He took a pebble from the installation as a souvenir. He said he imagines the monument when touching it, referring to the stone as his “little gratitude rock.”
The memorial induces strong emotions for the Fairburn resident.
“They’ve given their lives, so that others can gain,” he said. “If other people could just sit here and try to take a moment to understand that, I think it could change people.”
Recently, Moreno started an online petition to prevent the memorial’s removal.
Conceptual plans for the City Green call for the monument’s relocation. The Roswell Downtown Development Authority, the city’s recommending body for the project, suggests the installation be disassembled and moved closer towards the Archibald Smith Plantation.
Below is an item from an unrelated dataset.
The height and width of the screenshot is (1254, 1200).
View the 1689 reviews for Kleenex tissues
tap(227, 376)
Dedicated in the 1990s, the monument has been a permanent installation at Roswell City Hall for almost 20 years.
Several locals are against the memorial’s relocation.
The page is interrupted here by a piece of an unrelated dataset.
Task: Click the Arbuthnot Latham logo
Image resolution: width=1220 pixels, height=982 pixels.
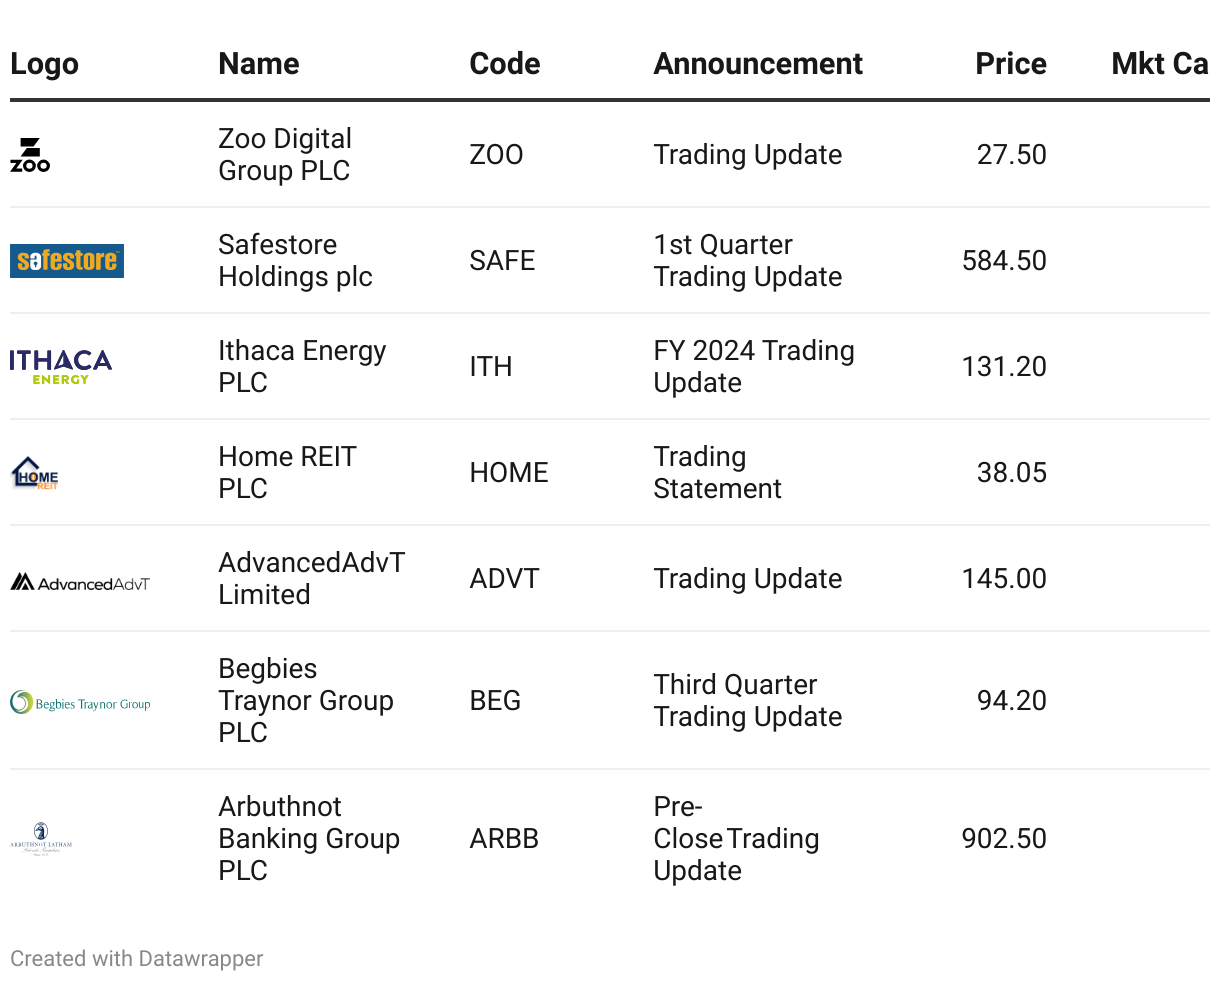Action: (x=41, y=839)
Janet Russell was a flight attendant for military charters during the Vietnam War.
A Roswell resident for more than 40 years, she said the monument represents an “unhealed wound” from half a century ago.
“This monument represents 58,272 men and women of my generation who have sacrificed in a war,” she said. “I don’t think their lives or their deaths can be trivialized by moving it for the sake of redevelopment.”
Charles Robinson was in naval air transport at the tail end of World War II.
“This monument means a lot to me,” the Roswell resident of 15 years said. “I’d hate to see it go … it belongs to the city and the vets and the people right here.”
The 14-foot-tall Vietnam War memorial has been the centerpiece of the annual Roswell Remembers event.
Under the current City Green blueprints, DDA Chair Monica Hagewood said there is not an itinerary of options for monument placement. “We only recommended one location for the relocation,” she said.
Hagewood said the DDA met with members of the original committee that established the Faces of War memorial several times during the conceptual design phase.
“The majority of the committee said that although they would like for the Faces of War Memorial to remain just as it is, if there was a City Green to be developed they would like for the memorial to be a focal point,” she said.
“We discussed several options and they were unanimous in preferring the one we have included in the recommended plan.”
Hagewood said the DDA endorses and supports a list of stipulations addressing the relocation and care of the monument.
“We believe the proposed location will give the memorial the prominence and care it deserves,” she said. “It is both intimate in its setting and a strong focal point to the Green.”
The Roswell City Council approved a measure to send the City Green concept plans to a designer last month. The 2015 budget allocates $578,000 for design expenses.
Councilwoman Betty Price said public comments she has heard about the relocation have been overwhelmingly negative.
“Those for whom military service is important, they pretty much consider that sacred ground,” she said. “They feel really strongly that it shouldn’t be moved.”
She also said she believes state law could prevent the memorial from being dismantled.
O.C.G.A. 50-3-1 prohibits the relocation or removal of any privately-owned military memorial by “any entity acting without authority.”
If relocation is approved, Price said moving the monument was likely to exceed $100,000.
“I have yet to find somebody who really thought moving it was a good idea,” she said.